And the nurse or doctor looks at me and says: ‘We’ll see her exactly as soon as we can, this patient over here is before you, this patient is going into cardiac arrest.’
The answer to that from me, if I’m an ethical, sane human being, isn’t: ‘Fuck you, my daughter is the most important child on earth.’”
Mark Lilla:
“But what if there are two children, they can only have one child, in terms of triage there is no difference between the two of them. You’re not gonna advocate for your child?”
Sam Harris:
“If you push me truly into extremis, and we truly have an emergency on our hands, and one child is essentially going to die, then I can’t really attest to how sane I will be.
But I’ll tell you who I think I should be in those moments, is someone who doesn’t lose his awareness of the fact that other people are just as important to themselves, and their children are just as important to them, as I am to myself and my child is to me.
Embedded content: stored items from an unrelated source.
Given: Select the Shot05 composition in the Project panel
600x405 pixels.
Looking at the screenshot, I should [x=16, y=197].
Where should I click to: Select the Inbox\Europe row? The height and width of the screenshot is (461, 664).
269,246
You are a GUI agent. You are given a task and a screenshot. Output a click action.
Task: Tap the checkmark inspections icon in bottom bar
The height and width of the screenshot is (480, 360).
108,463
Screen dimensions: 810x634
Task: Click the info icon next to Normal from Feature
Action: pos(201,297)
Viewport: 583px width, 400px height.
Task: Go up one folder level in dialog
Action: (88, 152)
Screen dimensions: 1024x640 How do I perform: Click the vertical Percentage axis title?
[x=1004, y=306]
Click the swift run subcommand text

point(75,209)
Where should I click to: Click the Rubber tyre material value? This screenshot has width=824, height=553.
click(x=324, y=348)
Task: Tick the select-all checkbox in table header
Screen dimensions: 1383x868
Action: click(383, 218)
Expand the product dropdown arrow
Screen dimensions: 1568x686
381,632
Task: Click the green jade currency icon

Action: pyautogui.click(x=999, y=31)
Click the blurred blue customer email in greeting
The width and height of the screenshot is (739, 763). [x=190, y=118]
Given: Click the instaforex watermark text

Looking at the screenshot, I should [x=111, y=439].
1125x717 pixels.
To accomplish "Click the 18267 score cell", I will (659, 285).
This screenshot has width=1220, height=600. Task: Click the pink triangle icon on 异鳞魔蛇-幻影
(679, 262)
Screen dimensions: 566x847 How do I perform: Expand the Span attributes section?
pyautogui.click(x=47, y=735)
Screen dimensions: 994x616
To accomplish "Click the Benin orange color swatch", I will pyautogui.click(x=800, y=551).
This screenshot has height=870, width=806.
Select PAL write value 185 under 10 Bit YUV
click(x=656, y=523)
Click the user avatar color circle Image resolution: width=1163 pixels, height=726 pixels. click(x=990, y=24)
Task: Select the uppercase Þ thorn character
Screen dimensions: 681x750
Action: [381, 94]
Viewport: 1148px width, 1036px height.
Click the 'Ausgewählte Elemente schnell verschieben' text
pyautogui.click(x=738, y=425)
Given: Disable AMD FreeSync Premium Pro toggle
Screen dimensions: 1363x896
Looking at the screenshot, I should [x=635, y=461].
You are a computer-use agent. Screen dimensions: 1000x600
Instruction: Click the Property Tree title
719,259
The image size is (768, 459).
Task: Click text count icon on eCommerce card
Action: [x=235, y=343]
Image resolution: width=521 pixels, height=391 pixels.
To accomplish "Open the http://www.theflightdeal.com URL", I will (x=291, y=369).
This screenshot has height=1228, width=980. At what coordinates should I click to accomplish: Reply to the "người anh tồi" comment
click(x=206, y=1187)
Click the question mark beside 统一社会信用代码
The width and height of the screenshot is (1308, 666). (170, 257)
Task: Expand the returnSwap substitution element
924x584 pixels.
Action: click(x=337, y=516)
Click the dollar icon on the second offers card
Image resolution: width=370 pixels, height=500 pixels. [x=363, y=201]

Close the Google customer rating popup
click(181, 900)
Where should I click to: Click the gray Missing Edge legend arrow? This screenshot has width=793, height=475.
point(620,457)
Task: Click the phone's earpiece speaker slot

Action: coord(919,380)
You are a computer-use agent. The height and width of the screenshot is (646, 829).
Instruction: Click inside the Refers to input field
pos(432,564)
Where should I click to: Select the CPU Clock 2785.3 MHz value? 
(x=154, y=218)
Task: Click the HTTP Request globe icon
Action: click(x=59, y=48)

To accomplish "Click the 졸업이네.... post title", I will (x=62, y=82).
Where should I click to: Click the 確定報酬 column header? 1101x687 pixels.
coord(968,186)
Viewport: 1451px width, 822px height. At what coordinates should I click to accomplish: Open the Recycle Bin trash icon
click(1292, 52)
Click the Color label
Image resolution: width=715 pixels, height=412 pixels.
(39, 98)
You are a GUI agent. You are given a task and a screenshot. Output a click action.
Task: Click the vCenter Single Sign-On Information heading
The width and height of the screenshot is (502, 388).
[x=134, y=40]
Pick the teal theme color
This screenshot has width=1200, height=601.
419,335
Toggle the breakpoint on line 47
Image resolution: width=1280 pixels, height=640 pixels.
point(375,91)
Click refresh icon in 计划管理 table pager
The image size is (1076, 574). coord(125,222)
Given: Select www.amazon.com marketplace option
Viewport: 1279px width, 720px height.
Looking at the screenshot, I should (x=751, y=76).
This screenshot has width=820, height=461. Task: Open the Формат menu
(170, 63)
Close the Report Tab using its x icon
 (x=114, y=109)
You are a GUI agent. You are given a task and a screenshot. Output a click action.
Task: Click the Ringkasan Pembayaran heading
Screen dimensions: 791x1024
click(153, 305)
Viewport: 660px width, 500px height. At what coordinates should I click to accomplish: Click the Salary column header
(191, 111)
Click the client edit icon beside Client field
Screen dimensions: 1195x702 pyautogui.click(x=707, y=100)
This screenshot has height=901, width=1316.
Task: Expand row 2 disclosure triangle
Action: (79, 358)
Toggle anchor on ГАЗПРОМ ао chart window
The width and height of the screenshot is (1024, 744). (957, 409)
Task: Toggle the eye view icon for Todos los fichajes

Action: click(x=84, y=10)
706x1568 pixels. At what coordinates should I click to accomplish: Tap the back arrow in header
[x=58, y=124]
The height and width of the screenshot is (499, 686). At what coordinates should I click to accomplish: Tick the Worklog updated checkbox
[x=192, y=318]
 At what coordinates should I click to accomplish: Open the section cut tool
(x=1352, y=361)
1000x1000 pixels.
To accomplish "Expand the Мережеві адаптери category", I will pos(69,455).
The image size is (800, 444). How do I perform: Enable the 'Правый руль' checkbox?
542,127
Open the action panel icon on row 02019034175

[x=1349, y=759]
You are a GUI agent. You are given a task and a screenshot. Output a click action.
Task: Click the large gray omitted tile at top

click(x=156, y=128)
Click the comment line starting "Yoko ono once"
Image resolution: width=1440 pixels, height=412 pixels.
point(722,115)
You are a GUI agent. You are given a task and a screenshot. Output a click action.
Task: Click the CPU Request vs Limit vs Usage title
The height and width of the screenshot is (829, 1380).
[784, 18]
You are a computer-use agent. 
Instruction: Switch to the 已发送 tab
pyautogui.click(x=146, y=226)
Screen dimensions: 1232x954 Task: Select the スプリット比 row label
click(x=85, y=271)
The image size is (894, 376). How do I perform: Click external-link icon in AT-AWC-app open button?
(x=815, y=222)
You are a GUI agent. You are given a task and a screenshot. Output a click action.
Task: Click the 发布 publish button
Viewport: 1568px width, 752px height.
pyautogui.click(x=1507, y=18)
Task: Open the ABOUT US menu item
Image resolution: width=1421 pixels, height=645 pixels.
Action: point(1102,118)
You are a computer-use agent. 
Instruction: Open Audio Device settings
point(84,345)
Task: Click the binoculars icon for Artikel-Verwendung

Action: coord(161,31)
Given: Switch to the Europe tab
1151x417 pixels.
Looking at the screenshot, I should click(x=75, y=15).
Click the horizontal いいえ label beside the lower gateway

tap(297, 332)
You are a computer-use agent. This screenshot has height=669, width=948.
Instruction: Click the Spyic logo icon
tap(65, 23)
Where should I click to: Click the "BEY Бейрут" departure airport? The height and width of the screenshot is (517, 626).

There is a stepping out of oneself, a kind of view from nowhere, that is a norm.
When we’re making laws, and building institutions, and designing our society, that’s precisely what we try to hold onto.
There a kind of Rawlsian veil of ignorance here that is so incredibly useful because it is clarifying of the kind of fragmentation you are describing here, of mere identity. ‘This is my team and it’s us against the world.’”
Mark Lilla:
“I agree with you ideally about our institutions. The problem about all those principles is that they don’t always motivate action, which is what we want.
We don’t want people to have their ethics right, we want them to actually do the right thing.
And that requires appealing to something that makes you listen to reason, and that’s an emotion. (...)
I’m getting the impression that you want a world bled of these identity commitments.”